Przeczytałam ostatnio (a jest to zgodne z moimi obserwacjami), że wiele polskich firm wcale nie szkoli pracowników. Szkoda, bo istnieje prosta zależność między rozwojem pracowników (wynikającym przede wszystkim ze szkoleń) a wynikami finansowymi firm.
Co więcej, większość z tych, którzy w ogóle szkolą, decydują się na działania doraźne, szkolą wyłącznie z umiejętności technicznych, lub w sytuacjach problemowych. Takie działania oczywiście są potrzebne, ale daleko niewystarczające w nowoczesnym przedsiębiorstwie, które codziennie walczy o przewagę konkurencyjną.
W dobrze zarządzanych firmach polityka rozwoju kadr coraz częściej ma charakter systemowy – nie jest więc przypadkowa, ale przemyślana i planowa. Oparta jest na strategii przedsiębiorstwa, a rozwój umiejętności oraz kompetencji pracowników może być nawet podstawą strategii danego przedsiębiorstwa w zakresie zasobów ludzkich.
Jednocześnie polityka szkoleniowa znajduje odzwierciedlenie w dokumentach operacyjnych np. regulaminach i procedurach.

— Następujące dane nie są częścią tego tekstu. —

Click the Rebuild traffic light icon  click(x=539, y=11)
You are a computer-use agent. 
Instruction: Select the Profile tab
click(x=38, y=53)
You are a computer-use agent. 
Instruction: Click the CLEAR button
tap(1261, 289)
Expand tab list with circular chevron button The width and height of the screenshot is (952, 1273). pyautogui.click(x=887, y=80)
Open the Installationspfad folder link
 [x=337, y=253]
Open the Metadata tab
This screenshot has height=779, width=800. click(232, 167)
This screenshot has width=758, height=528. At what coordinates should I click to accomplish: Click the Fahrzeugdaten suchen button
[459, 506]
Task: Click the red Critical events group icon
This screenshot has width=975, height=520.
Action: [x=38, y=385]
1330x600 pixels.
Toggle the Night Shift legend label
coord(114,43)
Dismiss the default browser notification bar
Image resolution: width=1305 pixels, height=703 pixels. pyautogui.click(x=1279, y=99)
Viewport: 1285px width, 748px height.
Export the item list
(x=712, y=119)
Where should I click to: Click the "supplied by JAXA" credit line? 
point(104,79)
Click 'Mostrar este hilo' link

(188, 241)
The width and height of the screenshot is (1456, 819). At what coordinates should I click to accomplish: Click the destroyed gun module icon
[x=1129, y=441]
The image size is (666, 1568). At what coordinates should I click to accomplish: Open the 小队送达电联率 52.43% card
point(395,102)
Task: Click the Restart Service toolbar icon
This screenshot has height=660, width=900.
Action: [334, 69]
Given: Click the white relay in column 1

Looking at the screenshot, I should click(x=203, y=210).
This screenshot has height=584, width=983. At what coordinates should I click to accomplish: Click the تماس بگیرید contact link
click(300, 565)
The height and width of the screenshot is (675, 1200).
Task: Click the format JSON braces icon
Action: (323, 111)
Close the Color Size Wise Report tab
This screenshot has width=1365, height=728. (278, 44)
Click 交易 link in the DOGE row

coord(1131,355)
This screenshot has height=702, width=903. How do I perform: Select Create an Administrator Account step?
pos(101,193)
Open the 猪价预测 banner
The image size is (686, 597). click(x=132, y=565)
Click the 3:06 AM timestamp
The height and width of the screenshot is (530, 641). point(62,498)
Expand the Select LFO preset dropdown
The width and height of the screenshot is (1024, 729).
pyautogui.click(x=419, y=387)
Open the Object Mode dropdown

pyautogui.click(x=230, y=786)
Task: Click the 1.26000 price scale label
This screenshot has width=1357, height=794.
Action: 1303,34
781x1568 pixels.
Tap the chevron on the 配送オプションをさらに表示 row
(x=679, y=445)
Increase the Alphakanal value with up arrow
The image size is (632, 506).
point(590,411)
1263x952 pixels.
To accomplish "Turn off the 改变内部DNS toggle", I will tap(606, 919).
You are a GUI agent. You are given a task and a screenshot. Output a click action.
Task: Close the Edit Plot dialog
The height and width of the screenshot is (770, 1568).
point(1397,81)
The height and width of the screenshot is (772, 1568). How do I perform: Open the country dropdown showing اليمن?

Ważna jest współpraca działu personalnego z pozostałymi komórkami oraz najwyższym kierownictwem. Takie podejście jest coraz bardziej popularne również w średniej wielkości firmach, oczywiście tych świadomych znaczenia zasobów ludzkich.
Żeby wydatki na szkolenia były inwestycją, a nie tylko jeszcze jednym kosztem firmowym, powinny być starannie planowane. Najlepiej, aby taki plan miał postać oficjalnego, zatwierdzonego przez zarząd dokumentu.
Warto planować zarówno w perspektywie strategicznej, długookresowej, jak i o planowaniu w ujęciu operacyjnym, nie zapominając o elastyczności, która jest konieczna aby być na bieżąco i nie dać się przegonić przez konkurencję.
Dodatkowo warto pamiętać, że wszyscy zatrudnieni mają zagwarantowane m.in. Kodeksem Pracy prawo podnoszenie kwalifikacji. Nie wyklucza to jednak prawa pracodawcy do określania własnych priorytetów, planowania szkoleń najważniejszych pod kątem celów biznesowych i planów rozwoju organizacji.